A rule that for each element is set A, assigns a output chosen from set B, but not necessarily using every member of B.
Define a function in functional programming with domains and sets.
A mapping of a domain to a co-domain, where both a subsets of an object of some data type.
State the types in function f: A → B, and describe B.
A is the argument typeB is the result typef is the function type (the operation performed on domain A)B does not need to contain all members of its co-domain.
Explain why in functional programming a function can be argument and the result of a functional call.
In functional programming languages, functions are first class objects.

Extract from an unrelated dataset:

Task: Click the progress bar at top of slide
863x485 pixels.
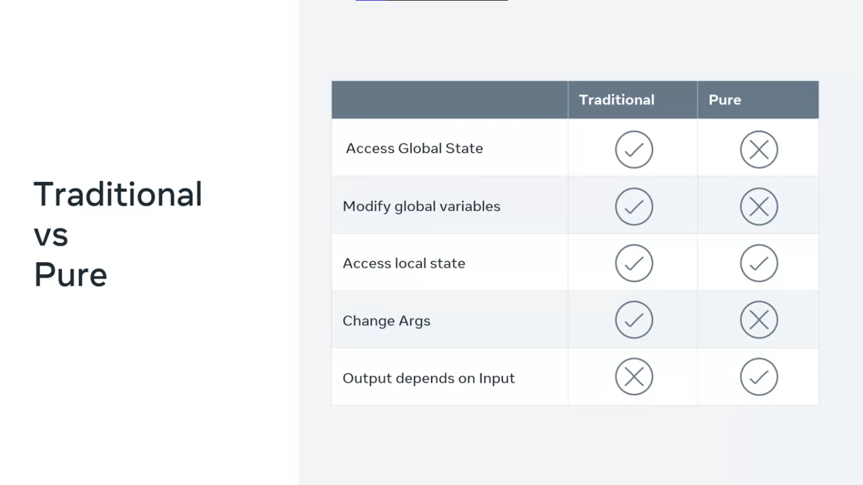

State the requirements for a first class object.
- Appear in expressions.
- Be assigned to a variable.
- Be assigned as arguments.
- Be returned in function calls.
Define function application, giving an example.
The process of giving inputs to a particular function. Where a set of two numbers is the single argument taken and all functions only take a single argument.
- e.g. add(3,4)
Define partial function application, giving an example.
Fixing one argument, to create a more restricted, specialised function, based on the fact that a function can only take one input.
- Add3Numbers x y z = x + y + z
- Add3To2Numbers = Add3Numbers 3
- Add3To2Numbers 4 1 >>> 8
Define composition of functions.
Combining two functions to create a new function, so that each function may be called separately and in conjunction.
Explain the restriction for combining functions
A domain of one function must be same as the co-domain of the other function.
- f ::: real → real → real
- g ::: real → real
e.g. where italics is the domain.
f o g is not possible, because the domain of f is a pair of reals, while the co-domain of g is a single real.
g o f is possible, because the domain of g is a single real, and the co-domain of f is a single real
If f(x) = 3x + 4, and g(x) = x*2, what is the result of g o f (2) and f o g (2)
- g o f (2)
- 3(2) + 4 = 10
- 10 * 2 = 20
- f o g (2)
- (2)*2 = 4
- 3(4) + 4 = 16
Answer: g o f = 20
Answer f o g = 16